Work to be completed:
Pick every line from the data below that contains the string "will" and copy it.

Material shown:
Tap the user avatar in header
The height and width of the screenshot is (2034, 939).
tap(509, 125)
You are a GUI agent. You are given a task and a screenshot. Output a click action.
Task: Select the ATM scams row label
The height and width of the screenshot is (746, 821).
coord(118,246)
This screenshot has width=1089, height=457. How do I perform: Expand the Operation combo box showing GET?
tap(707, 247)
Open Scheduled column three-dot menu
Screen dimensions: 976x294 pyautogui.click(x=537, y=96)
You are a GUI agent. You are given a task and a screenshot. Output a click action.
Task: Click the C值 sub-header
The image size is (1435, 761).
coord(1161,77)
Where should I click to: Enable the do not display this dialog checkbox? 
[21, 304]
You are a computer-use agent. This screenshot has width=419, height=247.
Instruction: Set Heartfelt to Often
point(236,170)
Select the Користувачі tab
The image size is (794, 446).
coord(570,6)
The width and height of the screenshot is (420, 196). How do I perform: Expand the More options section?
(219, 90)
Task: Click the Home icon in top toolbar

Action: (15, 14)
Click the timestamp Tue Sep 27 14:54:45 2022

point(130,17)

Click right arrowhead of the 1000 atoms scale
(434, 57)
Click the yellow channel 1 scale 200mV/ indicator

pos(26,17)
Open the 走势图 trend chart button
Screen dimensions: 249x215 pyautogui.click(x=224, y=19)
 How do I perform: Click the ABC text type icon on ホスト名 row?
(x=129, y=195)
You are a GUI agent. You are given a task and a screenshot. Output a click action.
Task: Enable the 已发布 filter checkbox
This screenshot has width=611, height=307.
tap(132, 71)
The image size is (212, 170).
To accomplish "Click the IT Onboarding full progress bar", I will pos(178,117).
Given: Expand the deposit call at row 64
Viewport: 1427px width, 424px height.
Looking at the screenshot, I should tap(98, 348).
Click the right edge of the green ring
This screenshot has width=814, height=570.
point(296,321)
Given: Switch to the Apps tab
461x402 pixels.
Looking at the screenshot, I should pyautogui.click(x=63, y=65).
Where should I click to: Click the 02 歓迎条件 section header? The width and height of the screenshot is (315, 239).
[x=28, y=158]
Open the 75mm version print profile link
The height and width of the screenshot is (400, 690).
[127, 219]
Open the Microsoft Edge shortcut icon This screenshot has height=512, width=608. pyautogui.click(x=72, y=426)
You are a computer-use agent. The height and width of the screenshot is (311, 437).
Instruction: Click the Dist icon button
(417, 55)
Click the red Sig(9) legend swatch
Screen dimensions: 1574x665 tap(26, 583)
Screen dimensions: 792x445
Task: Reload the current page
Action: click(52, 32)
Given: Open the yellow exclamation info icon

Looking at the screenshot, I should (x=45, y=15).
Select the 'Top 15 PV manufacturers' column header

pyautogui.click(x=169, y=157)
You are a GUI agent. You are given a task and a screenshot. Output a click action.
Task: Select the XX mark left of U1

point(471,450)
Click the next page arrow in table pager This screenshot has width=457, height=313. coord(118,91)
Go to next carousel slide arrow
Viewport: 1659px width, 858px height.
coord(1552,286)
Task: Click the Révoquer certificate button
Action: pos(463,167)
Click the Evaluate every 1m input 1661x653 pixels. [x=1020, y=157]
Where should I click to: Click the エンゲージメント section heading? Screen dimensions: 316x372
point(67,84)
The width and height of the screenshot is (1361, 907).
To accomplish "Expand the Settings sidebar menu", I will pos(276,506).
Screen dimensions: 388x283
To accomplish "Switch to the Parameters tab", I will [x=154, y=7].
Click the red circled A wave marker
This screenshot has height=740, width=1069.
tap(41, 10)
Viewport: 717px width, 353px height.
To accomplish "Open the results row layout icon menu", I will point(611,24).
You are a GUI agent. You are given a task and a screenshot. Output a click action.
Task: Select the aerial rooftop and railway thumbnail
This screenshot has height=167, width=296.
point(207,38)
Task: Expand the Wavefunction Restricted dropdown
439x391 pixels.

Result of this task:
To accomplish "Click the IT Onboarding full progress bar", I will pos(178,117).
To accomplish "Expand the Settings sidebar menu", I will pos(276,506).
To accomplish "Switch to the Parameters tab", I will [x=154, y=7].
To accomplish "Open the results row layout icon menu", I will point(611,24).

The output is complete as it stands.